===== DOCUMENT EXTRACT
Dutch new herring with green bean salad
So how to and what to serve Dutch new herring with then?
I love to serve the maatjes with a side salad of fresh green beans and vinegar or a chopped green bean salad with garlic and cream cheese. I sometimes add some grated green apple and a slice of bread, preferably rye bread.
Dutch New Herring with Green Bean Salad Recipe
- 2 fat matjesherring cleaned
- a handful green beans
- 1 tbsp olive oil
- 2 tbsp onion chopped
- 1 tsp toasted sesame oil
- 1 tbsp balsamic vinegar
1. Trim the green beans and rinse them. Fill a small pan with water, add a good pinch of salt and place the pan over high heat. Once the water is boiling, add the green beans.
2. Turn the heat lower and cook the beans for a couple of minutes until they are nearly tender, kind of al dente. Don’t overcook the beans. Immediately drain the cooked beans and refresh them under cold running tap water. This will stop the cooking process and will keep the beans bright green.
3. Place the beans in the fridge to chill for 15 minutes. Then chop the beans up into small bits. Add them to a mixing bowl together with the chopped onion. Season with a pinch of pepper, salt and garlic powder.
4. Stir the beans well. Drizzle with the olive oil, the toasted sesame oil and the balsamic vinegar.
5. Stir the beans again. Check the seasoning and add extra pepper or salt to taste if necessary. Place the beans in the fridge for another 15 minutes. Then divide the herring fillets over plates and add the the chilled bean salad. Serve immediately.
==========
===== DATA
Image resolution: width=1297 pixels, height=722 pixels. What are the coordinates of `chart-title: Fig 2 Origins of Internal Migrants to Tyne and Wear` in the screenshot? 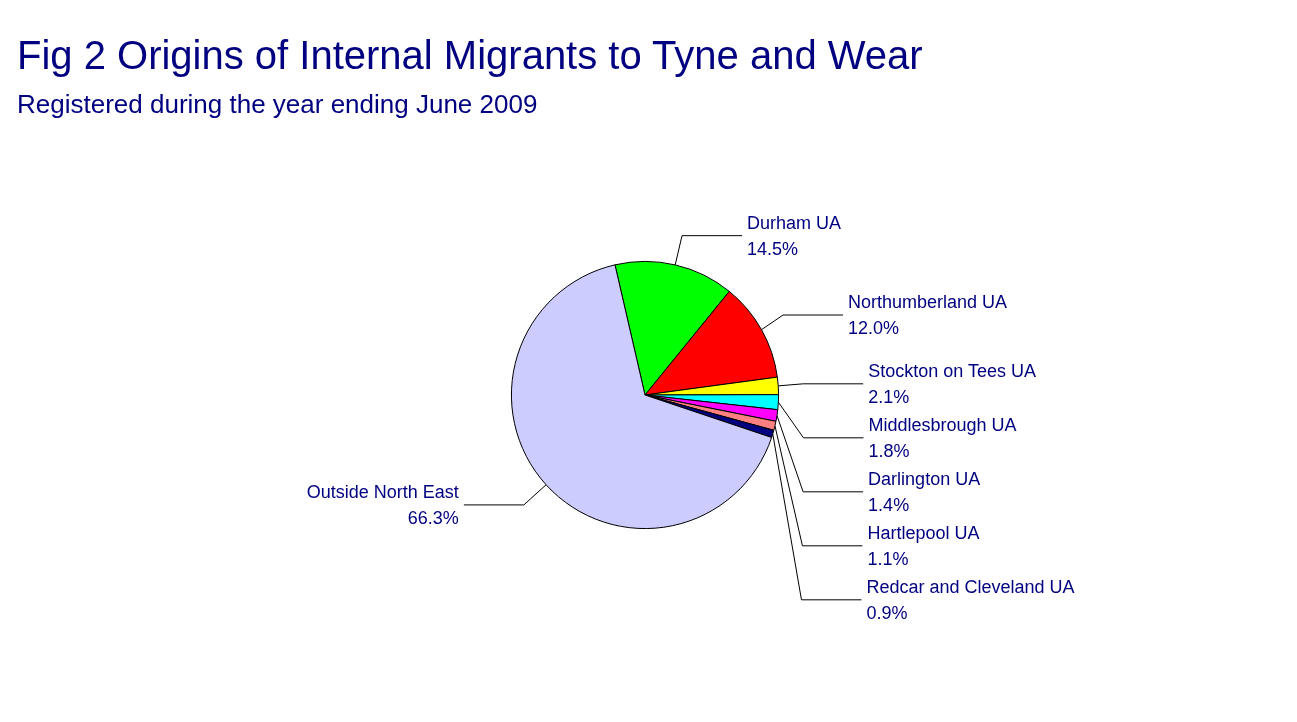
==========
EXERCISE DESCRIPTION:
From the herring recipe, give the passage between "2. Turn the" and "salad. Serve immediately.", inclusive, again, substituting "red wine vinegar" for "balsamic vinegar".

SOLVED PROBLEM:
2. Turn the heat lower and cook the beans for a couple of minutes until they are nearly tender, kind of al dente. Don’t overcook the beans. Immediately drain the cooked beans and refresh them under cold running tap water. This will stop the cooking process and will keep the beans bright green.
3. Place the beans in the fridge to chill for 15 minutes. Then chop the beans up into small bits. Add them to a mixing bowl together with the chopped onion. Season with a pinch of pepper, salt and garlic powder.
4. Stir the beans well. Drizzle with the olive oil, the toasted sesame oil and the red wine vinegar.
5. Stir the beans again. Check the seasoning and add extra pepper or salt to taste if necessary. Place the beans in the fridge for another 15 minutes. Then divide the herring fillets over plates and add the the chilled bean salad. Serve immediately.